[What is being asked]:
Recast the lines of the material that start at the line containing "Task: Click the product" and run through the line containing "(x=1499, y=21)", both included, as a JSON list of strings with one string per line and no blank lines.

[Records supplied]:

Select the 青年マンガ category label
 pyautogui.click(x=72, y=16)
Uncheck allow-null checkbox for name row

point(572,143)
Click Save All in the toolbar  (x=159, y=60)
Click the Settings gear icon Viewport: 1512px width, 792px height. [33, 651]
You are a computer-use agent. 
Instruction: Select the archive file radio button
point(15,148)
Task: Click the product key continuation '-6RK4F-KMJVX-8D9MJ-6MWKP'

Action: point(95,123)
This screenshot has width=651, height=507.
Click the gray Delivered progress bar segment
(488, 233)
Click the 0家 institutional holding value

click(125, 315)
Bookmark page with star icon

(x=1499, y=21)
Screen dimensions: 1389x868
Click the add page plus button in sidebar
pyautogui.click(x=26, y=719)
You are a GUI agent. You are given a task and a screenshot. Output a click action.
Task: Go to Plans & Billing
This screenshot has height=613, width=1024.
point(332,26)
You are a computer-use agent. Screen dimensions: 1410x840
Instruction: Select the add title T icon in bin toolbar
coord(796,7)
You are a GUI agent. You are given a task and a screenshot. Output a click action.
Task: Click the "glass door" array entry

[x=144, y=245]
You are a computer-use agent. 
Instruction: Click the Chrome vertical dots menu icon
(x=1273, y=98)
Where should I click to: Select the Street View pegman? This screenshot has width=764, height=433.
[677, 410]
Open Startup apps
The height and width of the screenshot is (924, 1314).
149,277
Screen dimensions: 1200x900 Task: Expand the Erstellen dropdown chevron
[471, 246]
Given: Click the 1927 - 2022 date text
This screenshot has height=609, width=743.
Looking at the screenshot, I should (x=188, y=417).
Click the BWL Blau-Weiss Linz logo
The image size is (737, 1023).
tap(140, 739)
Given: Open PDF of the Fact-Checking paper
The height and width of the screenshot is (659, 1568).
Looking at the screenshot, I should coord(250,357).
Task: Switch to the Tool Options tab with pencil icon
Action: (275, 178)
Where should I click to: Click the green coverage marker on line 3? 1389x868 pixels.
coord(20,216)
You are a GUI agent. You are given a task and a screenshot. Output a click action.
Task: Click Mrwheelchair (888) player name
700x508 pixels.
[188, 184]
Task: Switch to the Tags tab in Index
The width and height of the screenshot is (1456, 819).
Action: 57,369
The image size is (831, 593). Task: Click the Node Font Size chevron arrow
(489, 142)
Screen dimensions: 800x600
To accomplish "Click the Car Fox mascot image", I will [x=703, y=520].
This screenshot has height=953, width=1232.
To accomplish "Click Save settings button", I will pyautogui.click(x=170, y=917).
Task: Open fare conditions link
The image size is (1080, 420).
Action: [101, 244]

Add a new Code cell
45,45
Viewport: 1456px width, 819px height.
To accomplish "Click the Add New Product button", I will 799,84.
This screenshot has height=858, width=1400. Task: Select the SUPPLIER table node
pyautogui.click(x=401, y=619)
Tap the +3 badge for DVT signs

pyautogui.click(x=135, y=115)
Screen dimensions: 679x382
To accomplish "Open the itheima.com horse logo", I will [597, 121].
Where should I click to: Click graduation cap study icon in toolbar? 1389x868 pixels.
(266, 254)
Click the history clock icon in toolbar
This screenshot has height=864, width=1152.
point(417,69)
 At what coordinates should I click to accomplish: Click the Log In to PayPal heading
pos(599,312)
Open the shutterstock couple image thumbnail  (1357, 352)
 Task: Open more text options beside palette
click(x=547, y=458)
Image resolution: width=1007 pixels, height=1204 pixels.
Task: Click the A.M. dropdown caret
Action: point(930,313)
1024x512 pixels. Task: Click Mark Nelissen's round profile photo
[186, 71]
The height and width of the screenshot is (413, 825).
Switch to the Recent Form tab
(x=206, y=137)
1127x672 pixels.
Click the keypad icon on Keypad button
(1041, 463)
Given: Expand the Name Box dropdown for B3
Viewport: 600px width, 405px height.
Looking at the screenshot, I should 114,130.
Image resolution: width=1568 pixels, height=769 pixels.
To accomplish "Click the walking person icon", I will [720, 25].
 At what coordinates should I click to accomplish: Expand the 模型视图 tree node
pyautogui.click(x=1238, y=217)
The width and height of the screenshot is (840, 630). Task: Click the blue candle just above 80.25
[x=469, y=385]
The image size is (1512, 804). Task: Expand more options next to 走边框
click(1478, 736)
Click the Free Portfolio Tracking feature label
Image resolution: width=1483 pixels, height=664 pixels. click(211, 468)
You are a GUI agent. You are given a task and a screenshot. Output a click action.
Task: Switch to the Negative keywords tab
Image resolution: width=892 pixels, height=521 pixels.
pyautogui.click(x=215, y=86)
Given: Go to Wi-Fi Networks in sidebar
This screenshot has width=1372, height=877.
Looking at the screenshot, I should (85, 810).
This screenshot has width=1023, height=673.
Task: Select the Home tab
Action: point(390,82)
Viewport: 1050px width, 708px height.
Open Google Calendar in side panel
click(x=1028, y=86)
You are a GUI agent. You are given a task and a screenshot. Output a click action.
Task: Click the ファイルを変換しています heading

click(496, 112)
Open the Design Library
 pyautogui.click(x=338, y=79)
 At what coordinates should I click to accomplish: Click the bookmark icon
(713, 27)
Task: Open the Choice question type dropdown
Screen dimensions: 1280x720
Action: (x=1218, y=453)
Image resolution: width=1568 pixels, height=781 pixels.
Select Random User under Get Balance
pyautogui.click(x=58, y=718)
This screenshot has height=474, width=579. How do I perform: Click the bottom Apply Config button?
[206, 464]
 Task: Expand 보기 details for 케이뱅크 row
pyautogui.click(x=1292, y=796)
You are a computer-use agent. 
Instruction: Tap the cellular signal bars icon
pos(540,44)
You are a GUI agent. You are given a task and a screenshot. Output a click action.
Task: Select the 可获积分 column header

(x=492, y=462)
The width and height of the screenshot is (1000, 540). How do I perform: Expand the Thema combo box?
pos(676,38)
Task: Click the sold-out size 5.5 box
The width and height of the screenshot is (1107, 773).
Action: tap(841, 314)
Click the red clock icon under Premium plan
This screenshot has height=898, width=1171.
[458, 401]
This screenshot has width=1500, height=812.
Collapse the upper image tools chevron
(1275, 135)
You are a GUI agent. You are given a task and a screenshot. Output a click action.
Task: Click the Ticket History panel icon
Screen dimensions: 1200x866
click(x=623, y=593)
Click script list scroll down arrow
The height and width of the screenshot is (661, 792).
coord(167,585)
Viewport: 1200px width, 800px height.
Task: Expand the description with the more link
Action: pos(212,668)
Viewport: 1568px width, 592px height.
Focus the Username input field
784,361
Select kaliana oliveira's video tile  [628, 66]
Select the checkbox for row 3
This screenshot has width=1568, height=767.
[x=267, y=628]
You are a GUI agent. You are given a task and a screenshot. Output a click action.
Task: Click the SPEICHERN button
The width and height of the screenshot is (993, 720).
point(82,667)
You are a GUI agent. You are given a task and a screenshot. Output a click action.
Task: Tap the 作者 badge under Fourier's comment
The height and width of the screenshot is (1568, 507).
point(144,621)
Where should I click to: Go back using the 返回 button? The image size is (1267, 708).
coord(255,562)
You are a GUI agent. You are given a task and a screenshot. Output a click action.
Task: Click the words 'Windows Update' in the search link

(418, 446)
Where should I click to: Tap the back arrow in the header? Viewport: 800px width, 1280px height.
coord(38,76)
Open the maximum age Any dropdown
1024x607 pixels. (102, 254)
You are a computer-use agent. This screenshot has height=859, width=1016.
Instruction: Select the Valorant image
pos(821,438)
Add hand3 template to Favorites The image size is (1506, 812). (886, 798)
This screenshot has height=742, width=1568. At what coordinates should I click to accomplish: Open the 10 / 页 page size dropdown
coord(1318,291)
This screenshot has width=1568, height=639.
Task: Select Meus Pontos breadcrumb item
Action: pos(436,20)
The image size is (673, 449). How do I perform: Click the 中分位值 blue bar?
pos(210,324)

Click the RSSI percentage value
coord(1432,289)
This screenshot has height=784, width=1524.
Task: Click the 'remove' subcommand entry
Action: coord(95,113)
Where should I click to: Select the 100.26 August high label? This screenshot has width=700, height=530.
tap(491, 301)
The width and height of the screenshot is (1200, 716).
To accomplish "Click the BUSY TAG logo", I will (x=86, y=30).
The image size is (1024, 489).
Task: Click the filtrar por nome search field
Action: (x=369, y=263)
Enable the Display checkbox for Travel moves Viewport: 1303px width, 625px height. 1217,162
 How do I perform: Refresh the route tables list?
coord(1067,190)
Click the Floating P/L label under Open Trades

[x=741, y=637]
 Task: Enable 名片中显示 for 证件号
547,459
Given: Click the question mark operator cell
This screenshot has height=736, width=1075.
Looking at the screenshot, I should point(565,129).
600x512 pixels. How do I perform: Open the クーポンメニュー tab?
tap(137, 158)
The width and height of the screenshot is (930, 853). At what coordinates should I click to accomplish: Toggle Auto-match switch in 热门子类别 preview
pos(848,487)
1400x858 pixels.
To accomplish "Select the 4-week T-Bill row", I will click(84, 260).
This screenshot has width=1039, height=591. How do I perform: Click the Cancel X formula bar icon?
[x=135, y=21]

[Complete response]:
[
  "Task: Click the product key continuation '-6RK4F-KMJVX-8D9MJ-6MWKP'",
  "Action: point(95,123)",
  "This screenshot has width=651, height=507.",
  "Click the gray Delivered progress bar segment",
  "(488, 233)",
  "Click the 0家 institutional holding value",
  "click(125, 315)",
  "Bookmark page with star icon",
  "(x=1499, y=21)"
]